Editor’s note: Two days after this article appeared, NIH director Francis S. Collins apologized to Beyond the Diagnosis about the portrait request described here. Collins said the NIH will display a series of portraits for its “Rare Disease Day and a future showing at the Clinical Center.”
My friend and fellow rare-disease warrior, Patty Weltin, recently reached out to me on social media.
“I’m so upset,” she said in a private message. “Beyond the Diagnosis isn’t going to the NIH.”
“Beyond the Diagnosis” is an exhibit of portraits of people — mostly children — with rare diseases that have been created by a small army of volunteer artists. More than that, it’s a presentation of the colorful souls within those seemingly imperfect bodies and a bright, uplifting, safe way to display them.
I was shocked that the show’s organizers were withdrawing it from a planned two-month stay at the National Institutes of Health. The NIH is renowned for its efforts in advancing medicine and improving the treatment of disease, including rare diseases. And it has hosted the exhibit before, as have the FDA, the Mayo Clinic, Harvard Medical School, and others.
What could have prompted this? According to the NIH Clinical Center, “the hospital art curator expressed to the exhibit organizer that one of the portraits in the collection of rare disease portraits may evoke negative emotions in patients.” I’ve seen the portrait the NIH wanted removed, and all I saw was a happy, vibrant young man.
My shock turned to anger. It was a visceral response, one I have, unfortunately, felt many times before.
When I was growing up in Utah, my sister was my best friend and greatest champion. As a youngster, I didn’t know she had special needs — she was just my sister. Once I realized that her life in school was made difficult by some of the other kids, I became her defender.
One day I arrived home from school as the phone rang. A mother was calling to tell my mom that I had been throwing rocks at other kids. As I pulled off my boots and threw my winter coat in the closet, I told my mom I had been throwing snowballs, though they did have rocks in them for greater impact and distance. But I was throwing them only at the kids calling my sister stupid, and a dummy.

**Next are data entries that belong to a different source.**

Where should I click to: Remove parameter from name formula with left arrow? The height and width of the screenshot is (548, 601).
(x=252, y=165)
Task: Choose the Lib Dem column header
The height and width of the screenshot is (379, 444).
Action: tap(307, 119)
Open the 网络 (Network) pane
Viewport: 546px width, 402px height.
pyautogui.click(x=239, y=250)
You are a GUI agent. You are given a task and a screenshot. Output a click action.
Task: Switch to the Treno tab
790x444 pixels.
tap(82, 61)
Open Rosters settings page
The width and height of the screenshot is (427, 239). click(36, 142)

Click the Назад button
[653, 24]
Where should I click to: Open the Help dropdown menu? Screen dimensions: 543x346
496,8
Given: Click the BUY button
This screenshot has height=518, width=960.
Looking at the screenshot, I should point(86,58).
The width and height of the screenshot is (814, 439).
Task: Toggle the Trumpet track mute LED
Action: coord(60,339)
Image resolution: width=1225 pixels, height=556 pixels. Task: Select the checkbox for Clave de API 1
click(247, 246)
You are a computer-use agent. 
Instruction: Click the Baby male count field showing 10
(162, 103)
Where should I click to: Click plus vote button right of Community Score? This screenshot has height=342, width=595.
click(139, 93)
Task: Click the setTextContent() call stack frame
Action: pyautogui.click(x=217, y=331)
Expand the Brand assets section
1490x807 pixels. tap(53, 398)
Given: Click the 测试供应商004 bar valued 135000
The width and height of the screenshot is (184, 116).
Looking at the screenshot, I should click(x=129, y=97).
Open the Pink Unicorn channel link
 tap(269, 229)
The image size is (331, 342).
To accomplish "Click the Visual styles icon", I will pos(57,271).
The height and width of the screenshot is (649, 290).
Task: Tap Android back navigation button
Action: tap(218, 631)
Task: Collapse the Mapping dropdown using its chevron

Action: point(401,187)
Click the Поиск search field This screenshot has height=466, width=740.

My parents understood, though they also tried to teach me to be diplomatic.
My son, Glenn, began having seizures when he was 3. I was better prepared than most people I know to adapt to my family’s new normal. We searched for the cause of the seizures for years. In 2015, when Glenn was 12, he was finally diagnosed with the ultra-rare KBG syndrome. We formed a foundation to help the other 60 patients we knew were out there, and through that I met Patty. Two years later, Glenn’s portrait became a part of the “Beyond the Diagnosis” exhibit, representing the now more than 300 individuals in the world with KBG syndrome.
My experiences with rare disease have shown me that old prejudices, like “if it’s not perfect, it’s not worthy,” remain to this day. That’s wrong. I believe that a person’s value is not measured by how she or he looks, or even acts, but how he or she makes you feel.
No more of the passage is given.